Since its development in the late 1970s by computer scientists, modern cryptographic methods have relied on ‘hard’ computational problems – mathematical problems that are difficult or impossible to solve. For instance, public key encryption (which secures internet commerce) relies on problems that are easy to solve in one direction, but computationally difficult in the reverse direction (factorising large numbers, for example).

Despite developments in cryptography over the last 40 years, not many suitable, hard computational problems have been identified. However, technological and algorithmic breakthroughs, especially in quantum computing, can make it easier to solve existing ‘hard’ problems.

In order to avoid breaking cryptographic methods (like public key encryption), Dr Vasudevan aims to identify new problems with suitable computational hardness. Specifically, problems with fine-grained hardness are good candidates as hard problems that may provide alternatives to existing cryptosystems, thereby diversifying the risks from the technological and algorithmic advances, he explained.

The NRF grant will go a long way in supporting his research in this area and enable him to establish more research collaborations with leading computer scientists from around the world. The grant will also help establish a substantial research group studying the theory of cryptography in the department, he added.

Enhancing fraud detection in e-marketplaces

As a result of the COVID-19 pandemic and restricted physical activity, many businesses have moved online. However, with more users online and more online transactions being conducted, the risk of being exposed to digital fraud has increased – in 2020 alone, e-commerce scams in Singapore increased by 19.1% compared to the number recorded in 2019.

To address the problem of digital fraud in Southeast Asia, Prof He and his team, comprising NUS Computing Associate Professor Wong Weng Fai, Assistant Professor Bryan Hooi, Dr Yao Chen from the Advanced Digital Sciences Center, and Professor Deming Chen from the University of Illinois at Urbana-Champaign, are developing a machine-learning system for digital fraud detection in e-marketplaces. This includes developing deep learning and graph neural networks to capture the relationship of different entities and relationships in digital user behaviour and transactions, as well as developing hardware and learning models that adapt quickly to rapid changes in digital fraud behaviour and tactics.

Apart from the support given by AI Singapore’s grant as part of the AI Tech Challenge (Open-Theme), Prof He and his research team will also be partnering tech company Grab to test the effectiveness and efficiency of their machine-learning system. The team will develop and deploy their system in the company’s app, which offers users transportation, food delivery and digital payment services.

“Fraud detection is essential for the healthy growth of modern e-markets.

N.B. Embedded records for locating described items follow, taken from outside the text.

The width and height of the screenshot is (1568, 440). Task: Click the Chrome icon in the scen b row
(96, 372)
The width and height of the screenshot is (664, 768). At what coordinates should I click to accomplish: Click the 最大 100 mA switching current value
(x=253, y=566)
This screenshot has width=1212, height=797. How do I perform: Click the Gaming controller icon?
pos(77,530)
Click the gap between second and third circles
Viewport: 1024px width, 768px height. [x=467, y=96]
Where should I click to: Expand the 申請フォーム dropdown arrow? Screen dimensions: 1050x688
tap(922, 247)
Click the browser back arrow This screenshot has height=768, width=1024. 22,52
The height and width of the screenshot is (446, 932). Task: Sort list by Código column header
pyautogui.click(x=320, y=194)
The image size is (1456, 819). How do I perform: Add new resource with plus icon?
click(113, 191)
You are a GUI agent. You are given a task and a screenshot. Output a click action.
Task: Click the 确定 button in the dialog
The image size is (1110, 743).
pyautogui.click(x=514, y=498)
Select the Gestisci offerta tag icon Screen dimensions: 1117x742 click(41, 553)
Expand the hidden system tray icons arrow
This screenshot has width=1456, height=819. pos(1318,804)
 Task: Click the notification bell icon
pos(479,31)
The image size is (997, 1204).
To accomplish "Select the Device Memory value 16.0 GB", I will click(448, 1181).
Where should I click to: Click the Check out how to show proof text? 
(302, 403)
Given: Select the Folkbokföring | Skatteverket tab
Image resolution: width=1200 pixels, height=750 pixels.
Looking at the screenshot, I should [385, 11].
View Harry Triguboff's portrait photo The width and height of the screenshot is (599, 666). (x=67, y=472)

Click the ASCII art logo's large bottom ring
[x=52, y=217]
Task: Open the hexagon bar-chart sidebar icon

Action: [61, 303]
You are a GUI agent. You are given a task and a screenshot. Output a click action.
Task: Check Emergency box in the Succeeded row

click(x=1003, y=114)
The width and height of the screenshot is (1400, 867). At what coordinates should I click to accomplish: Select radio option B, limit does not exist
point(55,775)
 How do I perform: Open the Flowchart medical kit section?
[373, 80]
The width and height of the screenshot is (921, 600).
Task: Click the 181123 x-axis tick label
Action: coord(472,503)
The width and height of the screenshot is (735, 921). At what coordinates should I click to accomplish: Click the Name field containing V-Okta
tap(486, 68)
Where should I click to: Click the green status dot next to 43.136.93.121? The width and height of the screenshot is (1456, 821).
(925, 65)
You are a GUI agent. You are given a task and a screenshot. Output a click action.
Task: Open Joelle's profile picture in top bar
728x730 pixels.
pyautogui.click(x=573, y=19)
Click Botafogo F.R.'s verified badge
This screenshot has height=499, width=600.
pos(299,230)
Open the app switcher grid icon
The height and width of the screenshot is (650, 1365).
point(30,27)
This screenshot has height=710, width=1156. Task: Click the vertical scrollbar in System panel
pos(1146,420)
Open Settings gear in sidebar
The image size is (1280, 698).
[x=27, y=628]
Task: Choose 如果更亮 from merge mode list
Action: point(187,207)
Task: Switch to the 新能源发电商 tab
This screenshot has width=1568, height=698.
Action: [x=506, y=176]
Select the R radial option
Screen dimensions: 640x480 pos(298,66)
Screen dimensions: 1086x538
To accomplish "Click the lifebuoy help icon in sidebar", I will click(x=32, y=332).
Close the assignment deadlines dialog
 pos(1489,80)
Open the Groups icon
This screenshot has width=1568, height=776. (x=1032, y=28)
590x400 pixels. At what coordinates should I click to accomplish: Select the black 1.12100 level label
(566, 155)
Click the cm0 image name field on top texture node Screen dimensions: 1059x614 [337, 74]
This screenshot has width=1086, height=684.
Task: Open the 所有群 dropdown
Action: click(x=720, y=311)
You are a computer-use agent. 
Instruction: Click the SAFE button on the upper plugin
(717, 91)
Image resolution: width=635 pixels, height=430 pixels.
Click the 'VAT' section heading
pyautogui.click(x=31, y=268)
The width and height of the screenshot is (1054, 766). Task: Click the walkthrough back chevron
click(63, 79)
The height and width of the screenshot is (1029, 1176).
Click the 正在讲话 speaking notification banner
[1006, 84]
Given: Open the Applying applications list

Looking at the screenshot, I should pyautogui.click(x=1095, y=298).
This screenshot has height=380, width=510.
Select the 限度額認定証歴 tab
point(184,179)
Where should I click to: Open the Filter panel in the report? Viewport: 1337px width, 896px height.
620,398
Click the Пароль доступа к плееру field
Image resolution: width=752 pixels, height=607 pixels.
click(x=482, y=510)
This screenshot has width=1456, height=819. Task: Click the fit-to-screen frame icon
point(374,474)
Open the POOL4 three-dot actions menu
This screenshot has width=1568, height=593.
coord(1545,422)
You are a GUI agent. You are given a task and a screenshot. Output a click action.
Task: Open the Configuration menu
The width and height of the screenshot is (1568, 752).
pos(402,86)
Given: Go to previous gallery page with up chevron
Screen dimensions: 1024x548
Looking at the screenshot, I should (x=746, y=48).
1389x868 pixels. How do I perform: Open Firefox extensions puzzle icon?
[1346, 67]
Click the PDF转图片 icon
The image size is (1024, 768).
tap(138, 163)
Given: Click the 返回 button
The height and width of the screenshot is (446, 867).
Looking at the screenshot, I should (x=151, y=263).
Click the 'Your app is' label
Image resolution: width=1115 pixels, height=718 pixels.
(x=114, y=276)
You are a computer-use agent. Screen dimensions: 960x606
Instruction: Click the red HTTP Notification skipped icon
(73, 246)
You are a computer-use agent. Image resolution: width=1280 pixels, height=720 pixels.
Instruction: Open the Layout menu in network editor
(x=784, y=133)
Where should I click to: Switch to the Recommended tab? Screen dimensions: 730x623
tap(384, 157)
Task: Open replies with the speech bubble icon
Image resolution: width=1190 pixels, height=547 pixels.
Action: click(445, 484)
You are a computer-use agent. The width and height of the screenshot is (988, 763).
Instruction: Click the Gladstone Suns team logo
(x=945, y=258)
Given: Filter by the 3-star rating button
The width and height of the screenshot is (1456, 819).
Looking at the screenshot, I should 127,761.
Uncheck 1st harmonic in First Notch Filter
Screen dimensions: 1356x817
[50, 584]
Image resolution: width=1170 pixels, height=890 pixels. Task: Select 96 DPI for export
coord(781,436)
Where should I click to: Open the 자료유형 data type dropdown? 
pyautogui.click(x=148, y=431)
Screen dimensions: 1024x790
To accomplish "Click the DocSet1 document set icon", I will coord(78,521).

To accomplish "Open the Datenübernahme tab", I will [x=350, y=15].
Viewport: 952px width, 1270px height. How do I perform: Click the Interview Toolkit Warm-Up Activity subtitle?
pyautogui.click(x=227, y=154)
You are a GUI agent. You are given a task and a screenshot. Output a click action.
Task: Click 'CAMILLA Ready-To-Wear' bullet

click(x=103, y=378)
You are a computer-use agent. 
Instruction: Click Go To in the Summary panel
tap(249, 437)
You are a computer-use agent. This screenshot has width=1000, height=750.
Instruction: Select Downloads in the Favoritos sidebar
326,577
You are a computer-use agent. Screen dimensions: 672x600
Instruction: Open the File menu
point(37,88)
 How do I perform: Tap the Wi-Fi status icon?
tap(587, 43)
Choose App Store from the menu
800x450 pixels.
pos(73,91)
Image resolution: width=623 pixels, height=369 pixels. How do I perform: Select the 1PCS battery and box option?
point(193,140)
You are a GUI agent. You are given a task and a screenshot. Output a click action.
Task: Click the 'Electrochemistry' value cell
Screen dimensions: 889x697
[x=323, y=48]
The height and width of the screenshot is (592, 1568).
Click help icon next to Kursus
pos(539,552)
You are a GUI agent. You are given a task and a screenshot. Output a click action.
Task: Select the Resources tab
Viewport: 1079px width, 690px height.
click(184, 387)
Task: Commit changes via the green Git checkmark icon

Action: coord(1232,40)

A key area of our research is to develop a machine learning system with new learning methods and architecture to address the key challenges in digital fraud: lack of sufficiently labelled data, lack of high-quality labels, and the dynamic attacks from fraudsters,” explained Prof He. “With e-commerce scams on the rise in Singapore and ASEAN, it is critical to equip the sector with advanced techniques to fight against digital frauds.”